Une contre-attaque confuse et risquée
La riposte trumpienne consiste aujourd’hui à détourner les attaques. Trump demande une enquête fédérale. Il accuse d’autres d’avoir goûté aux « cadeaux » d’Epstein. Il hurle au complot démocrate et prétend que Bill Clinton s’est rendu 28 fois dans la propriété d’Epstein. Mais il ne promet pas vraiment de publier le dossier du procès d’Epstein que son administration recèle. Ce refus risque de lui coûter cher politiquement.
Les sondages montrent que 90 % des Américains souhaitent la publication de ces pièces. Le candidat Trump avait promis lors de sa campagne électorale leur divulgation.
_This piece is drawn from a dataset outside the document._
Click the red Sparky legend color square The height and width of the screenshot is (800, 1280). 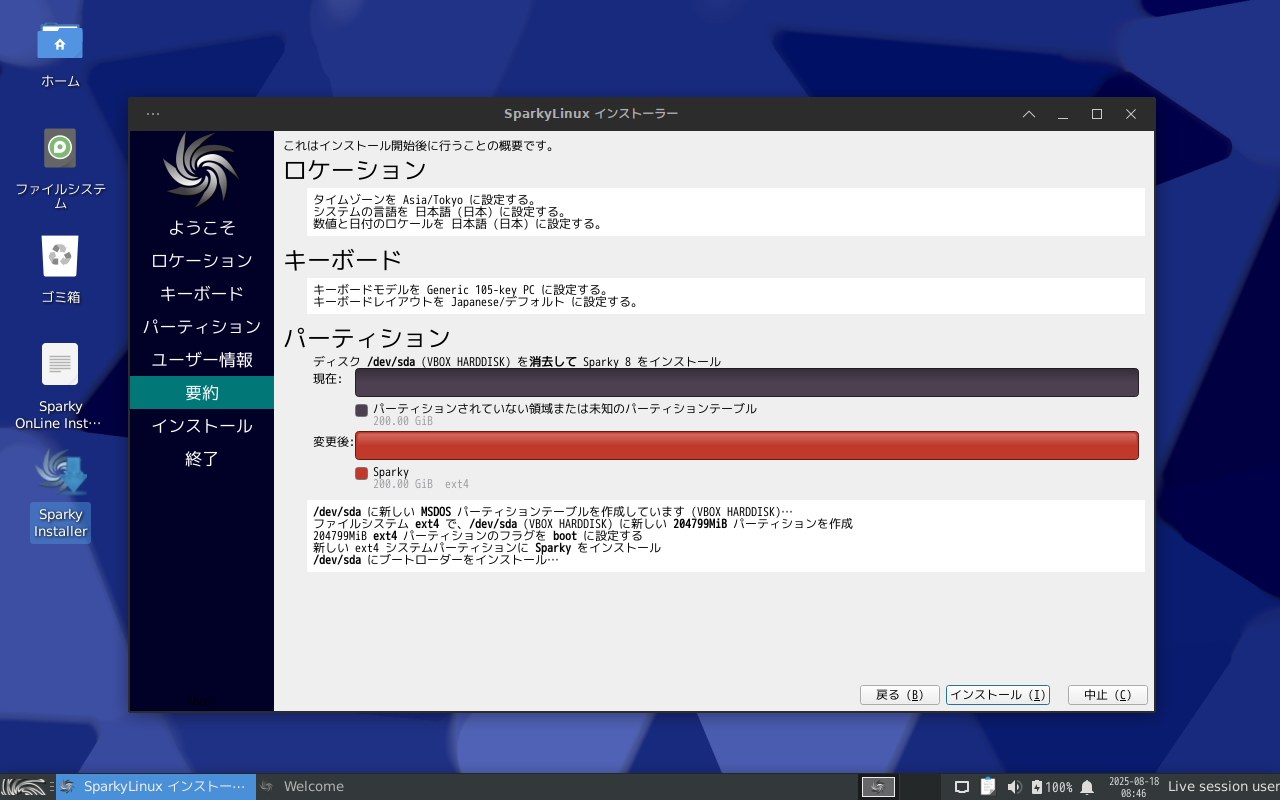click(361, 473)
Et la mouvance MAGA, les plus fidèles de ses partisans, y comptait pour pouvoir y lire la liste des « clients » d’Epstein, ces membres de l’élite haïs, soupçonnés d’entretenir à travers le monde des réseaux pédophiles. L’attitude de Trump les déçoit profondément.
Le camp républicain se fissure
À tel point qu’une de leurs figures les plus populaires et les plus extrémistes, la représentante de Géorgie, Marjorie Taylor Greene, a rompu avec son idole. Trump a retiré son soutien à celle qu’il nomme désormais « Maggie la folle ». Laquelle l’a immédiatement accusé de vouloir intimider les Républicains qui osent critiquer sa gestion de l’affaire Epstein. Mais Maggie n’est pas seule. Thomas Massie, député républicain du Kentucky, mène la charge pour la publication du dossier Epstein.
Ce rebelle, ami de Ron DeSantis, gouverneur de Floride, et candidat contre Trump aux primaires républicaines, est pour le président américain un personnage dangereux qu’il a d’ailleurs copieusement insulté. Les Républicains sont donc plus que troublés à un an des élections de mi-mandat. Il ne faudrait pas que Donald Trump, normalement inéligible en 2028, devienne dès lors un boulet pour le « Grand Old Party » du fait de son rapport toxique aux femmes.